Vediamo ciò che contempliamo
In queste sere d’estate stando in riva al mare durante il tramonto scorgiamo orizzonti bellissimi che lasciano intuire l’incontro tra il Cielo e la terra. Sono quei paesaggi che contempliamo e che appaiono cangianti per la loro bellezza, mai definibili una volta per tutte come se chiedessero fiducia e ammirazione per la continua scoperta. Il residuo che lascia questa visione è la pienezza del cuore, la promessa che tanta bellezza racchiude quale presagio del dono che il Cielo ha preparato per noi.
Il Vangelo di questa domenica (Lc 12, 32-48) rimanda all’orizzonte che scrutiamo durante i nostri giorni e a quale postura assumiamo per stare nelle cose che ci accadono. L’esistenza di ciascuno, infatti, rivela quale è la nostra fede perché dalle opere del quotidiano manifestiamo il fine della nostra vita.

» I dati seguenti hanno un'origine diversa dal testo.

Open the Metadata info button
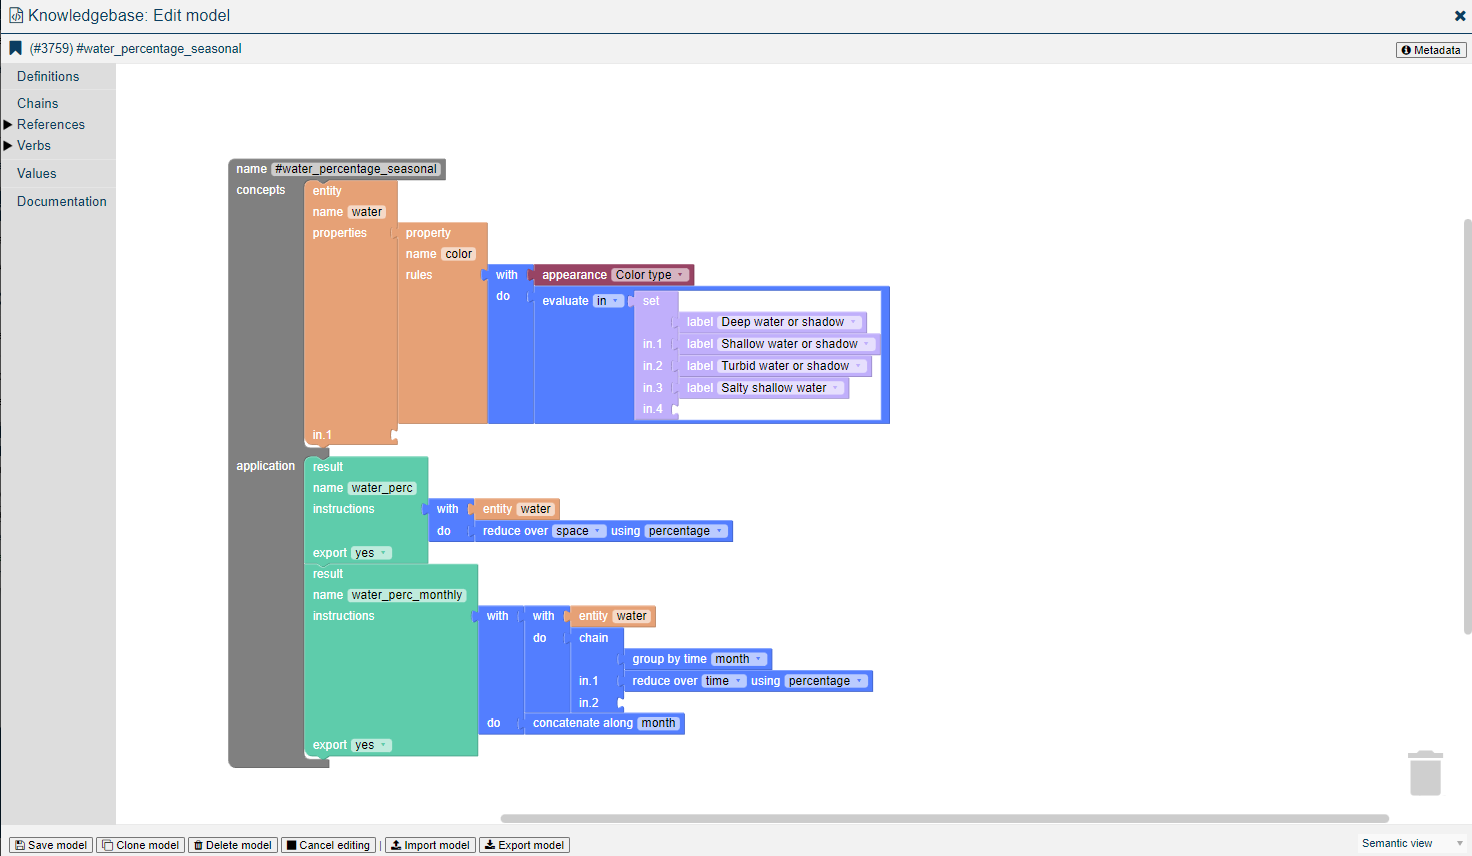Viewport: 1472px width, 856px height. coord(1431,50)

La Scrittura, dunque, mostra una duplice possibilità. Da una parte troviamo chi è desto dal sonno, vigilante e capace di rimanere in ascolto lasciandosi sorprendere con gioia dal mistero della vita, dall’altra invece c’è chi si sente padrone e vive in modo furtivo come se in ogni momento potesse perdere qualcosa.
Non sapere l’ora dell’incontro è sempre fonte di sorpresa ma per chi vive con logiche d’inimicizia l’altro è percepito come un ladro mentre per chi vive con fiducia, l’arrivo inaspettato diventa gioia come quando un bambino scopre tutto ad un tratto l’arrivo del genitore e gli si getta in braccio.
Essere vigilanti, allora, traduce la consapevolezza del cuore e non il semplice guardare ciò che accade attorno, la vigilanza non è un capire ma uno stare immersi nella storia intuendo il passo quotidiano da compiere.
Il Vangelo offre diverse coordinate per spiegare ciò: i fianchi cinti e, dunque, intenti nel cammino e nel servizio; le lampade accese e cioè alimentate dall’amore che nutre i nostri giorni; lo spogliarsi di tutto per potere custodire il tesoro nel Cielo.
Rimane in cammino chi non cerca di conquistare luoghi e persone ma coltiva la relazione con il prossimo e la fiducia nel Signore che conduce il viaggio.
Questo atteggiamento di fede è palese in Maria la quale non chiede – come fa Zaccaria – di capire il progetto di Dio, ma di sapere come poterlo compiere.
Il primo passo si muove nella fiducia di quello che non si conosce, così come sarà anche per Abramo, ed è il custodire nel cuore l’esperienza che pian piano mostrerà il senso di tutto. Questo cammino è possibile se si rimane servi e, quindi, docili al dono rimanendo in ascolto del Cielo.
Custodisce le lampade accese chi nutre l’amore e cioè chi rimane accogliente perché per donarsi bisogna prima ricevere e, dunque, sapere di non bastare a se stessi.
Il vendere tutto per avere un tesoro nel Cielo esprime questo primato e cioè la consapevolezza che nulla può appagare se non l’amore e questo non si esprime mai secondo calcoli di possesso ma secondo il criterio del perdere qualcosa.
L’incontro con il Signore, viene ricordato dalla pagina evangelica, ci rende amministratori e cioè responsabili del nutrimento altrui, è una relazione di cura quella che ci viene affidata ed è così che si diventa strumenti del Suo amore.
Ripeteva il giudice Rosario Livatino, martire di giustizia che “Quando moriremo, nessuno ci verrà a chiedere quanto siamo stati credenti, ma credibili”, è questa la testimonianza di chi rivela con i propri gesti quotidiani la presenza di un Altro.